How does it feel to be the old guy on the leaderboard?

“I'm just happy to be on the leaderboard,” Scott said after posting a third-round 4-under 66. “I don't care how old I am. It is amazing. Jason playing well again and Ryo - these guys, teenagers. It's unbelievable. I think golf is looking in good shape for the future, really, with players like this up here now.”

Back in the olden days – you know, like a year or two ago – Scott would have been considered an up-and-comer himself, still playing the front nine of what has already been a very successful career. While the seven-time PGA Tour champion has certainly yet to reach his prime, he now finds himself surrounded by a plethora of rising stars.
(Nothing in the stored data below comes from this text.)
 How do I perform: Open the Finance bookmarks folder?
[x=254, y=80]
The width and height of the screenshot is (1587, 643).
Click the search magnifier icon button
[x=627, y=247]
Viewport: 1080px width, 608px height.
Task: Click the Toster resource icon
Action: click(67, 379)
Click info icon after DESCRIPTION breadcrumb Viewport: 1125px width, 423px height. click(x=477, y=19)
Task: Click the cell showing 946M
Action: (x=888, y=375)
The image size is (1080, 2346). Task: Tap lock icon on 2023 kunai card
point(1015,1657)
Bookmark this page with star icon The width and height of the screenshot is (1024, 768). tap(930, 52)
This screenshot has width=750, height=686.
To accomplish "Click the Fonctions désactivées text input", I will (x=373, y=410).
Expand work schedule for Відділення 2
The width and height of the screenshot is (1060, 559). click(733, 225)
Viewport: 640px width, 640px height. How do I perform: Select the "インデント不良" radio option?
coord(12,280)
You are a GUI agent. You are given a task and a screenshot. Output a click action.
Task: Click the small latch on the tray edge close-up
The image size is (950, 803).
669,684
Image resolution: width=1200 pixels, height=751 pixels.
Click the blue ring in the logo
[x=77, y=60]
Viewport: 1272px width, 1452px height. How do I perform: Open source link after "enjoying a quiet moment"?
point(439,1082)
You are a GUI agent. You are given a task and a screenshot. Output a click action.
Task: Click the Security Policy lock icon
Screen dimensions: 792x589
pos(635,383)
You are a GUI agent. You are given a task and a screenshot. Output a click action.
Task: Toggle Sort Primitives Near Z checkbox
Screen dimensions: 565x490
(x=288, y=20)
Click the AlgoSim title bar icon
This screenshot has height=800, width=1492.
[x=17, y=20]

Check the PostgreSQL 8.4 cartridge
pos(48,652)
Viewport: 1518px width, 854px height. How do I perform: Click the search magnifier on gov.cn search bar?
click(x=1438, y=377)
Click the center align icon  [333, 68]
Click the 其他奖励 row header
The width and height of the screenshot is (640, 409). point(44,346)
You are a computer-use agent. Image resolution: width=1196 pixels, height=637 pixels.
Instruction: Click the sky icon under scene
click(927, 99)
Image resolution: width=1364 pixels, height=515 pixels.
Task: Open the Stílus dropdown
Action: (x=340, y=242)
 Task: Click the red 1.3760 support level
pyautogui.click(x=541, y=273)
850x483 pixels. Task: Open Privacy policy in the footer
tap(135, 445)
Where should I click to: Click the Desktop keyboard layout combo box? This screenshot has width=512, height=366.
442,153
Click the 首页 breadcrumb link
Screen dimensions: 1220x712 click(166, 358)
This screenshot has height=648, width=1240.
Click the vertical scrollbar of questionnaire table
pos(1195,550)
It’s not just this week, either.

Youth has gone wild at the game’s most elite level this season. Twelve different 20-somethings have won tournaments in the U.S., tying for the second-most since 2000. If there was a turning point to usher in the new era, it came at the U.S. Open, where 22-year-old Rory McIlroy obliterated the field by eight strokes.

“Going back five, maybe 10 years ago, 31 was young out here,” said Day, who posted a 4-under 66 in the third round. “It's only getting younger and I think with the technology that we have today, with the competition that we have over here and obviously around the world, the game of golf is only improving. And with improvement, that obviously involves the younger kids.”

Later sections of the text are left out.